Laparocentesis is used quite successfully to evacuate ascitic fluid from the peritoneal cavity. It is one of the most common procedures in surgery.
Types of surgery for portal hypertension
The main types of surgery for portal hypertension are:
- creation of new outflow routes from the portal vein, for example, its anastomosis with the inferior vena cava (portocaval anastomosis);
- interruption of the connection between the venous system of the gastroesophageal segment and the portal system (removal of a part of the stomach);
- X-ray-guided endovascular interventions (e.g., intrahepatic portosystemic shunt);
- reduction of blood flow into the portal vein (for this purpose, the spleen is removed).
Splenectomy surgery is not a method of reducing pressure in the portal vein. Still, it has its indications, such as the presence of arteriovenous fistulas and extrahepatic form of portal hypertension (so-called left-sided portal hypertension in pancreatic diseases).
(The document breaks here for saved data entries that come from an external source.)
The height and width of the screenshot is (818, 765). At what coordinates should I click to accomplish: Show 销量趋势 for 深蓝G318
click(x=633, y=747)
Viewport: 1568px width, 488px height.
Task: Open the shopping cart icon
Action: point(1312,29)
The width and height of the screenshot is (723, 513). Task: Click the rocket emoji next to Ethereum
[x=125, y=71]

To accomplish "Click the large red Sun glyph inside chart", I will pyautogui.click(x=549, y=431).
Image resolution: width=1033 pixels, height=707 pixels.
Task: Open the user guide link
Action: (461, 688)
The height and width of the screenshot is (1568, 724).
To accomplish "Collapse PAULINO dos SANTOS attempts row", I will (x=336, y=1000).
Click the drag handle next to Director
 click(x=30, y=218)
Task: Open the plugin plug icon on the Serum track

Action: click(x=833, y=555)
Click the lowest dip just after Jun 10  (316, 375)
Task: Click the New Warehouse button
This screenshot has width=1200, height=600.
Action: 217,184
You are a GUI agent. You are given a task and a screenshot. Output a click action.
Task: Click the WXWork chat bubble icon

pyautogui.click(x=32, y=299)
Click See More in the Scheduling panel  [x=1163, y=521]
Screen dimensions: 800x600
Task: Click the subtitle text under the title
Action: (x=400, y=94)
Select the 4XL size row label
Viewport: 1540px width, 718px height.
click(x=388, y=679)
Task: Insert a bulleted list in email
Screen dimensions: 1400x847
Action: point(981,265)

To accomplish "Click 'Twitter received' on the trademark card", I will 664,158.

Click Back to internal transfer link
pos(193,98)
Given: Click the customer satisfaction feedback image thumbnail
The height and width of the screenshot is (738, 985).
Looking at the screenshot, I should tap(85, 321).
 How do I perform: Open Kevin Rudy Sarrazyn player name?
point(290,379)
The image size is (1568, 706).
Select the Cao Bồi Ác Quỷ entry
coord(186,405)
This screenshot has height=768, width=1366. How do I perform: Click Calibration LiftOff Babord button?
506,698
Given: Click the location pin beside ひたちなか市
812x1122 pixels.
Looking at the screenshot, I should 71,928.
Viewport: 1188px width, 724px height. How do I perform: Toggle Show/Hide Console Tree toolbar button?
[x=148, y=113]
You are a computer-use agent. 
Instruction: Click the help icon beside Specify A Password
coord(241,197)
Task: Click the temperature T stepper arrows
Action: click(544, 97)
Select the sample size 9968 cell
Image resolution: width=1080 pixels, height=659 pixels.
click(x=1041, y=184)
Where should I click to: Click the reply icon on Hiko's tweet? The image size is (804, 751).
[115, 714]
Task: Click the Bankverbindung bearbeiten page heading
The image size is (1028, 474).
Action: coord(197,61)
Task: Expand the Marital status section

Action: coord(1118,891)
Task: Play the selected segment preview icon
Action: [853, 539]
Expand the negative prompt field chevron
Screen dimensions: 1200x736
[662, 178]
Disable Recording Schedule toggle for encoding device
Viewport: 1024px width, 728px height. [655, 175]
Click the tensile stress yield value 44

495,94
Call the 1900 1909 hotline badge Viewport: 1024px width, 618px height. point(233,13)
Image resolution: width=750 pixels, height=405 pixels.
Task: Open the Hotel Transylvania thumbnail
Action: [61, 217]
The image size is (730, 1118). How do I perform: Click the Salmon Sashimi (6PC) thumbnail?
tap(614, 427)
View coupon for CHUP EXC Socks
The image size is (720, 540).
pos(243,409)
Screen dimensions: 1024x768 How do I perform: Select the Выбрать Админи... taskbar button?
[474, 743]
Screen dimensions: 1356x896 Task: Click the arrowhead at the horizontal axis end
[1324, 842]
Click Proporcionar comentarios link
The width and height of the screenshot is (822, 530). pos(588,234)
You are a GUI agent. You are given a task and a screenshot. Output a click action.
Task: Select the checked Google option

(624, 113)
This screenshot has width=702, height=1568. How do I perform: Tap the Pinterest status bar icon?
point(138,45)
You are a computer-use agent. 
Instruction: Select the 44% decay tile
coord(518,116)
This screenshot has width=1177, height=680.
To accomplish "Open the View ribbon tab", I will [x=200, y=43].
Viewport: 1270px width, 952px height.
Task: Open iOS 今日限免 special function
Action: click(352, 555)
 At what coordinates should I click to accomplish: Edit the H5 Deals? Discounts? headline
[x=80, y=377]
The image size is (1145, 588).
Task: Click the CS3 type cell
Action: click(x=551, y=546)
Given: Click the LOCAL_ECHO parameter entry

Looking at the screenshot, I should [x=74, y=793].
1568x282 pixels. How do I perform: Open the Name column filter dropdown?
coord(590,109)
All these treatment options are available in more than 680 hospitals worldwide (https://doctor.global/results/diseases/portal-hypertension). For example, portocaval anastomosis can be performed in 38 clinics across Germany (https://doctor.global/results/europe/germany/all-cities/all-specializations/procedures/portocaval-anastomosis).
Prevention
Prevention of portal hypertension is primarily aimed at preventing viral hepatitis. For this purpose, vaccination against hepatitis B is carried out, and it is recommended to observe safety measures against other hepatotropic viruses, which can be transmitted by sexual contact or through infected blood. In the presence of background pathology, adequate correction is indicated, which reduces the risk of portal hypertension.
Rehabilitation
After surgery, it is essential to adhere to a diet and eat small portions of food, but often (5-7 times a day). Reducing salt intake and increasing the proportion of protein products in the diet is essential. After surgery, early activation is indicated.